Ela ficava lá... No alto do barranco, no final da rua em que morávamos. Pequena, cercada de pinheiros, eucaliptos e forrada por uma extensa vegetação rústica. Ficava lá, sozinha, naquele pedestal que a natureza, timidamente, decidiu criar. Enfeitava, vigiava e protegia a humilde e pacata vida daquele vilarejo em Caieiras juntamente com o seu padroeiro, o Sagrado Coração de Jesus.
Ah! Capelinha da Vila Leão! De cravo, de rosas e de tanta devoção. Simples, idílica, poética, mística e esplendorosa. Quantas lembranças doces! Tão doces que a inspiração em escrever saltou de meu coração , depois das agradáveis conversas com Ângela Bertollo e seu irmão João Bertollo ( o Kica). Com a ajuda deles revi algumas cenas extremamente encantadoras daquele espaço tão abençoado e tão cheio de boas energias.
Segundo eles, na década de 60, sobre o gramado verdejante da igrejinha, moradores adultos e crianças se reuniam, todas as quintas feiras, para um evento magistral, nada identificável com as atividades religiosas. Disseram que uma espécie de “telão” era ali improvisado, com um tecido pendurado sobre a cerca lateral onde, a céu aberto, eram exibidos alguns filmes da época: “Os Reis do Riso” e o “Gordo e o Magro”.
Mas é lógico que as missas também aconteciam. Todas as terças feiras, quando o Padre José César de Oliveira, aparecia para a celebração e o Kica, como coroinha , ajudava- o no que era possível, inclusive nas vestes de sua batina, trocada num cantinho do altar.

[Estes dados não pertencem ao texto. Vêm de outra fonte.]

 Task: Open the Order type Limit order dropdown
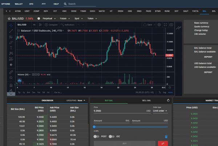click(x=161, y=111)
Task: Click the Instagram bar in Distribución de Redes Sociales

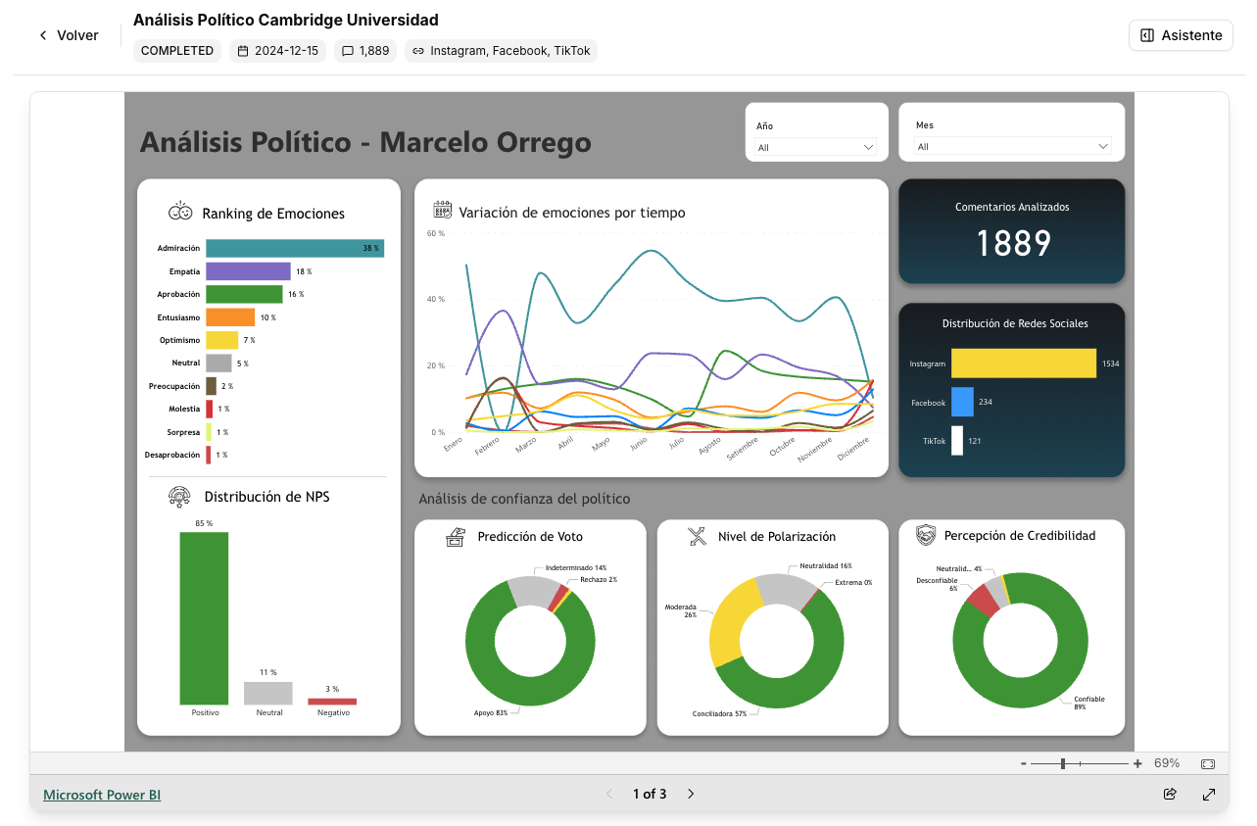Action: point(1022,363)
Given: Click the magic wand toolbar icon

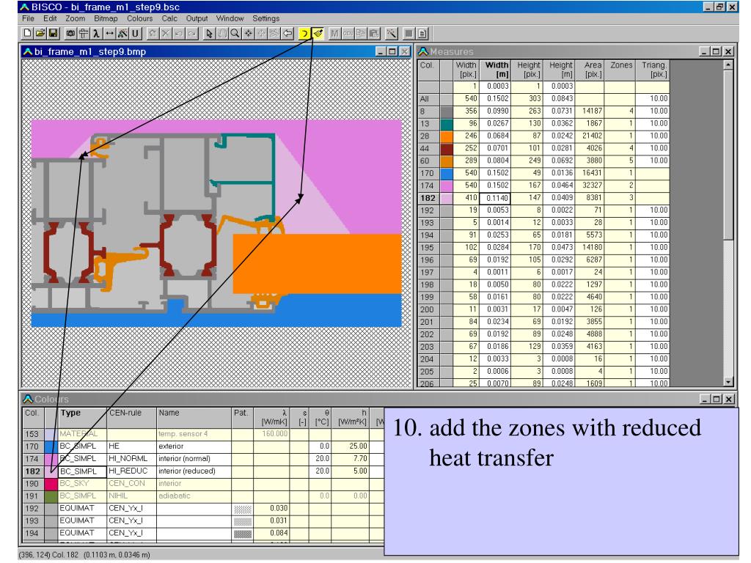Looking at the screenshot, I should tap(392, 34).
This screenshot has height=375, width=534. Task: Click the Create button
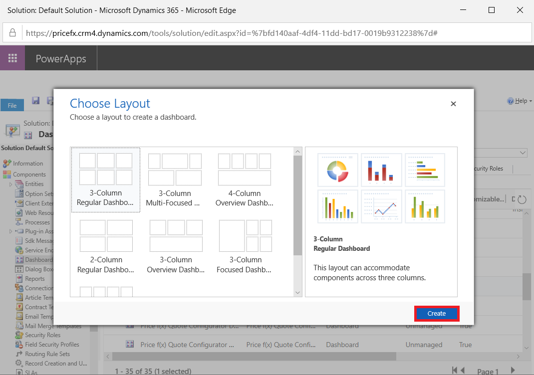click(x=436, y=314)
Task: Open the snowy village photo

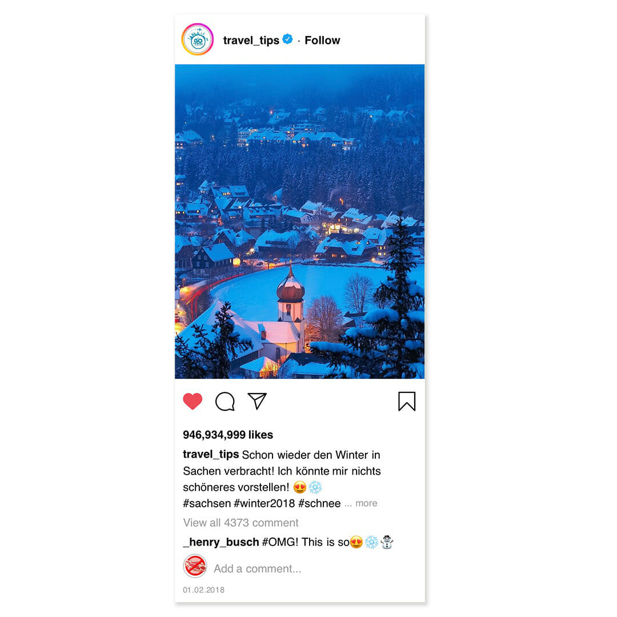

Sem missas, a Capelinha permanecia fechada, vazia, introspectiva e intocável no topo do morro, majestosamente, delineado pela natureza. Abria-se, vez ou outra, quando irmãs Meneghini lá iam para a limpeza e colocação de flores no altar. Neste exato momento é que eu entrava em cena... Para brincar e correr sobre aquela relva rodeada de eucaliptos e flores do campo ou para ficar à sombra , no vestíbulo feito com troncos de árvores e piso de cimento queimado.
No entanto, o que jamais esqueci , foi daquela visão cinematográfica ao se abrir a porta. Pombos e pássaros saíam em revoadas, como nos filmes de Hitchcock e voavam assustados, dando trombadas pelas paredes e vigas de madeira.
Deslumbrante, porém, era ver aquele restinho de sol entrando pelas estreitas trincas e frestas das telhas de cerâmica, despedindo-se de mais um dia que partia. Que coisa mais linda! Nostálgicos finais de tarde ! Ainda mais encantadores com a visão sagrada, da imagem de Jesus, banhada por aquele esfuziante facho de luz e de sol poente.
Procissões saíam da Capelinha. Andores, como o de Nossa Senhora de Fatima , enfeitados de tule branco e cetim azul, eram carregados pelos moradores e transitavam por todas as ruas locais. Prosseguiam até a Vila Ilha das Cobras, e de lá retornavam. Festas e quermesses finalizavam o evento no campinho, próximo à Capela, com inúmeras barracas, doces, quentão, pipoca e sorteios que divertiam os participantes desta ocasião , cuidadosamente, organizada pelos melhoramentinos.
Se o objetivo daquilo tudo era lazer, certamente ele se cumpria. E ia muito além pois, com ele, concretizava-se um compromisso de fé, de espiritualidade, de fraternidade e de amor entre afetuosos moradores. Um compromisso extremamente cordial, que foi determinante e imensamente necessário para fortalecer nossas esperanças, amizade e união por décadas de convívio num lugar tão maravilhoso...Guardião de nossas melhores recordações.